Now for some dry stats.  According to the latest demographic profile of India, the median age is 26 years and over 29% of the country is below the age of 14 years.  Incredibly, 50% of the country is under the age of 25 and 65% under the age of 35 – this has to be the youngest country in the world!  In sheer numbers if not in percentages, it has to be.  By 2020, it is expected that the average age in India will be 29, compared to 37 for China and 48 for Japan.   Here’s more – the median age in the United States today is already 36.5.   For such a young country, it’s definitely an older nation!

Doing a quick calculation and using the rounded population of 1.2 billion, the number of people under 25 in India is approaching 600 million people. That’s not only a staggering number, it’s TWICE the population of the United States!

And so much has changed in the years that I have been away!  When I was growing up in India, I was definitely living in a different world.  The third world.  I knew it and I felt it, and so did everyone around me.  The grass not only looked greener on the other side, it was.

Random Street Scene - Do you see any older folks?

But the youth in India today appear to have a different perspective.  There is not this sense of being disadvantaged.   Instead, there appears to be a reflection of hope and progress and growth.  A feeling that whatever economic level they find themselves in, they believe that they can persevere, and that with hard work or with sheer smarts they can move to that next level and then the next after that.  In addition, they seem to feel that in order to do that, they don’t need to ship themselves out of the country to some foreign land of opportunity.   That’s because, their perspective is that the land of opportunity is right here.

I am generalizing a bit, but even so, that is the overall feeling that I get when I see and listen to these young people.  Many feel that this is the happening place, that this is the land of opportunity, and that they are young and hopeful enough to get a piece of it for themselves.

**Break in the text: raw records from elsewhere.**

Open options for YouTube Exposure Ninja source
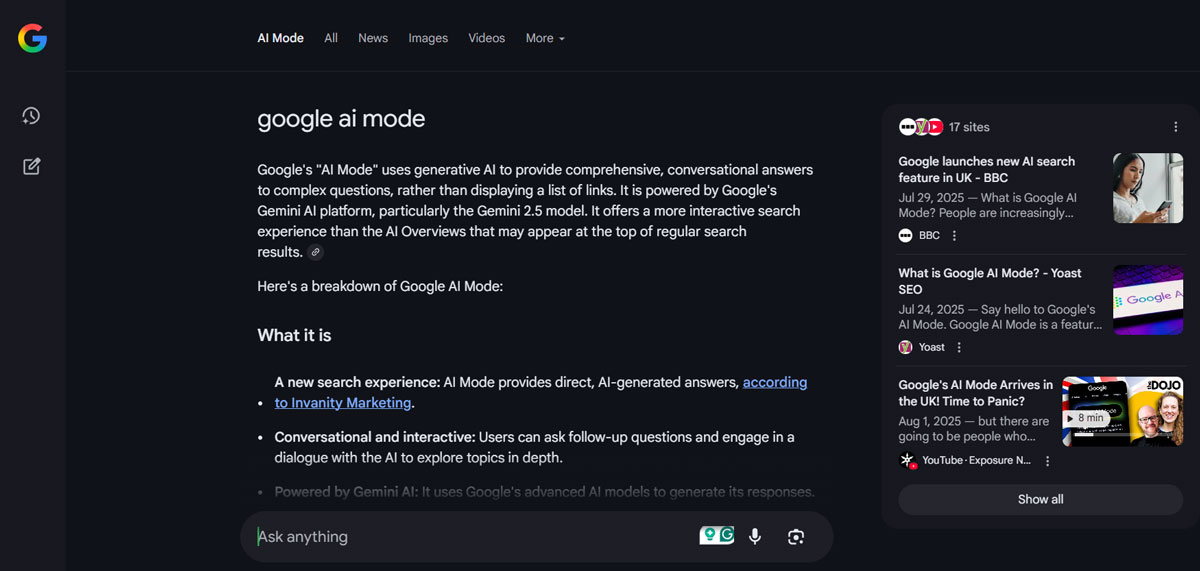The image size is (1200, 571). click(1047, 461)
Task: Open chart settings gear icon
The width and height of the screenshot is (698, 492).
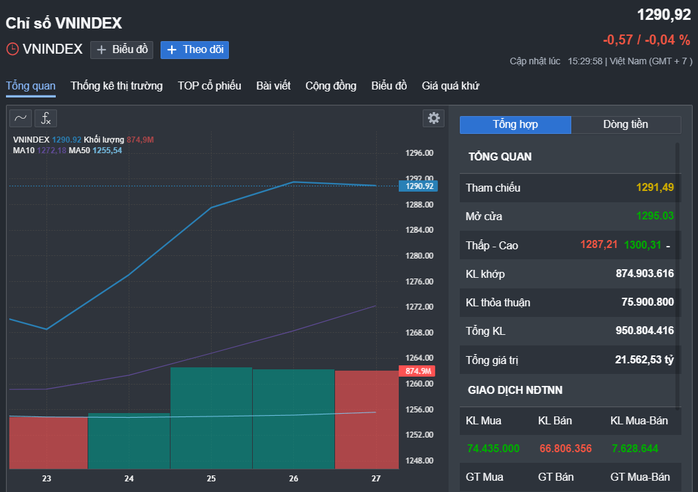Action: (x=434, y=118)
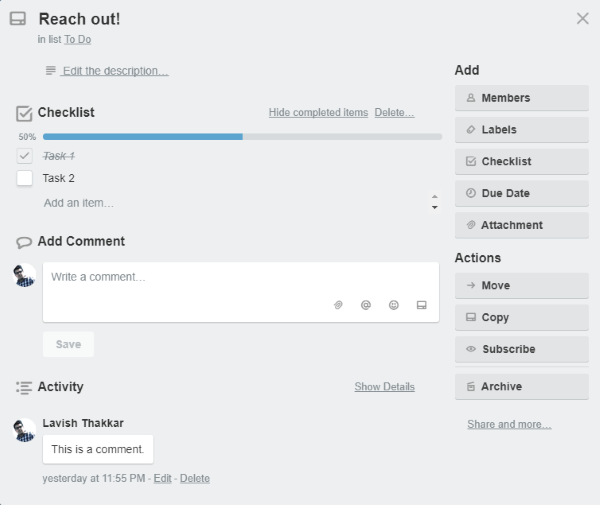Image resolution: width=600 pixels, height=505 pixels.
Task: Open the Due Date picker
Action: tap(521, 193)
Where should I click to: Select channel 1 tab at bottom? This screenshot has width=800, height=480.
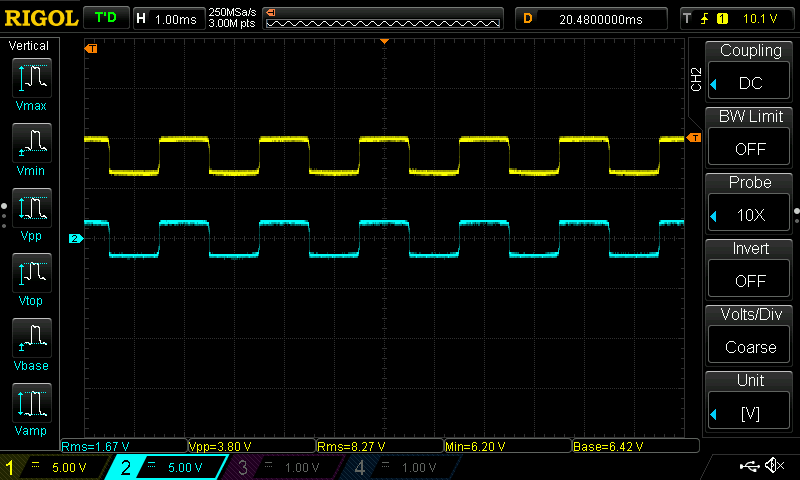54,467
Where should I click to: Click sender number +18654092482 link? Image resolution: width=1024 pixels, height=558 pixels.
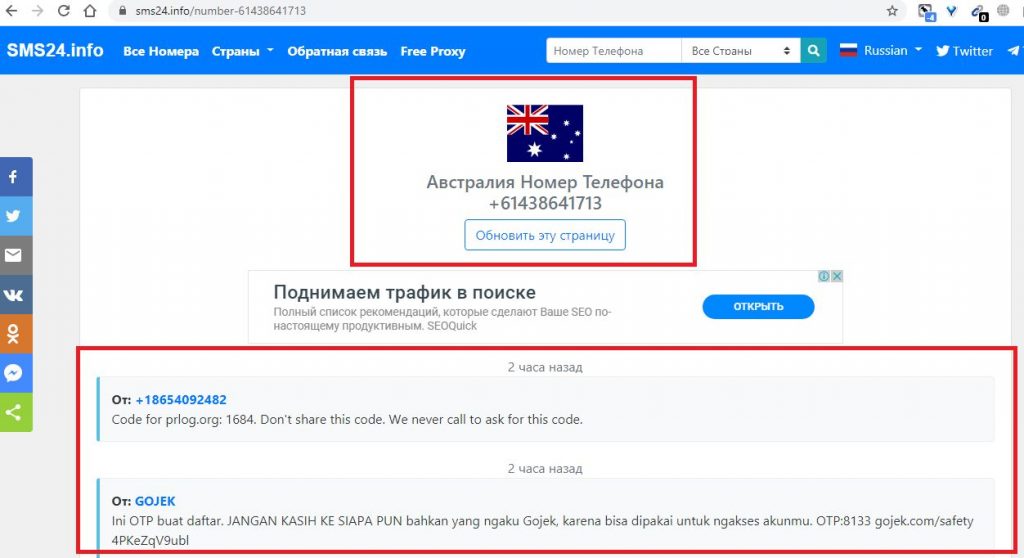(x=181, y=400)
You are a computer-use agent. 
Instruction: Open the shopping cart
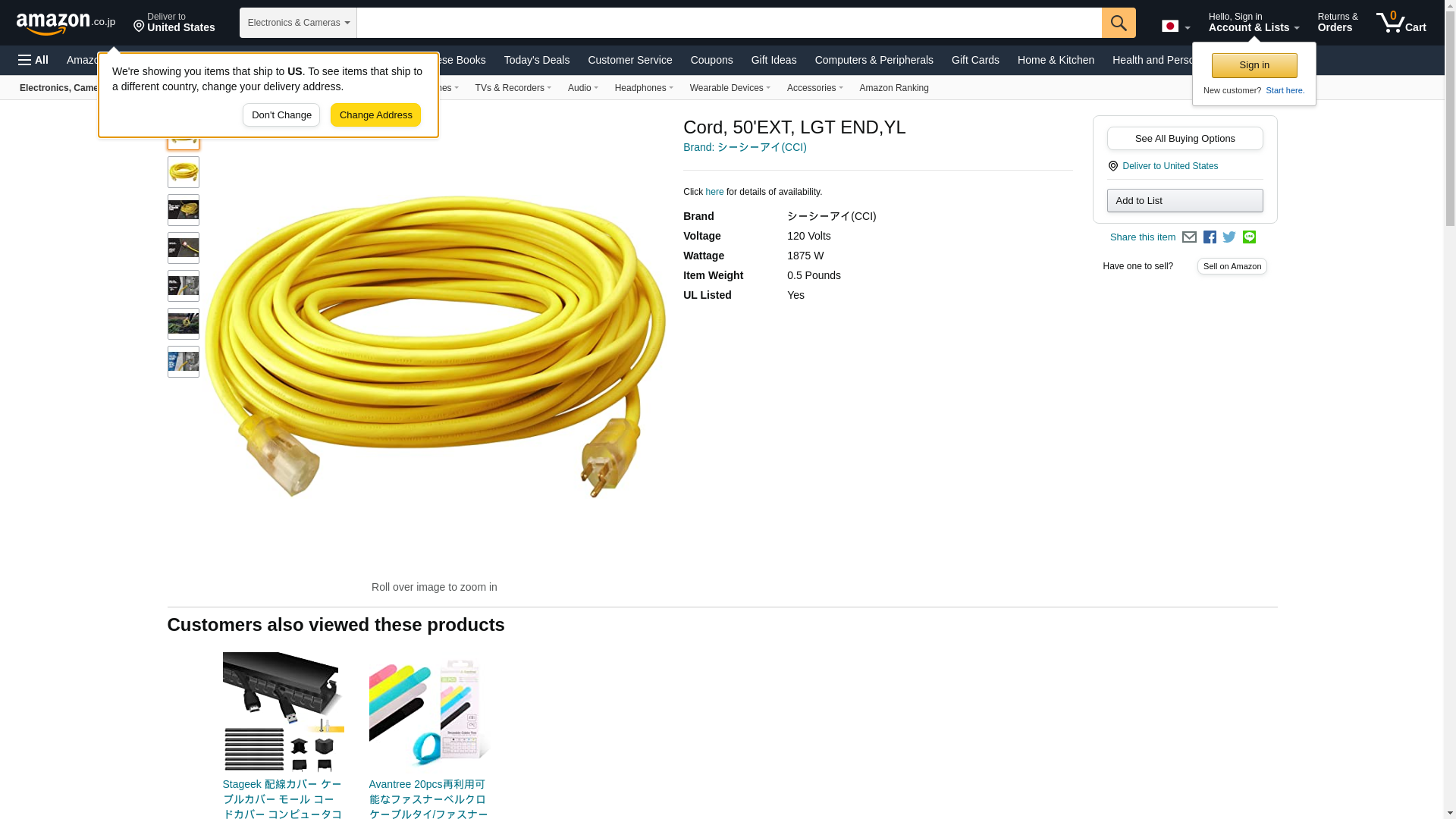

So, that’s the rosy side of the equation.  There is this tough veneer of progress and growth.

What I am unable to find or identify is the leadership that is ensuring that this critical and strategic advantage of India is being harnessed, positioned and developed like it should.  Whether in education or sports or arts or science or business, are all the young people being given that platform from which they can launch themselves to create a better tomorrow for themselves and the country?  Or are they simply, selectively offered opportunities based on the accident of their birth family and situation?

You may say, why, that’s what the government is doing.   But, you’ve got to do better than that to make me a believer!  Name an individual or two – who are excited and concerned, and are proactively working to have a 5, 10, 15 year plan that is focused on harnessing the power of youth.   A vision, a bit like the Green Revolution of old times, that resonates, and that citizens recognize and work towards…

Okay, I’ll stop now.  Today is the day to to simply reflect on and celebrate the preponderance of youth in India today, and what this could mean for the country.

Reflecting on what realistically could happen to them and their potential is a rant for another day.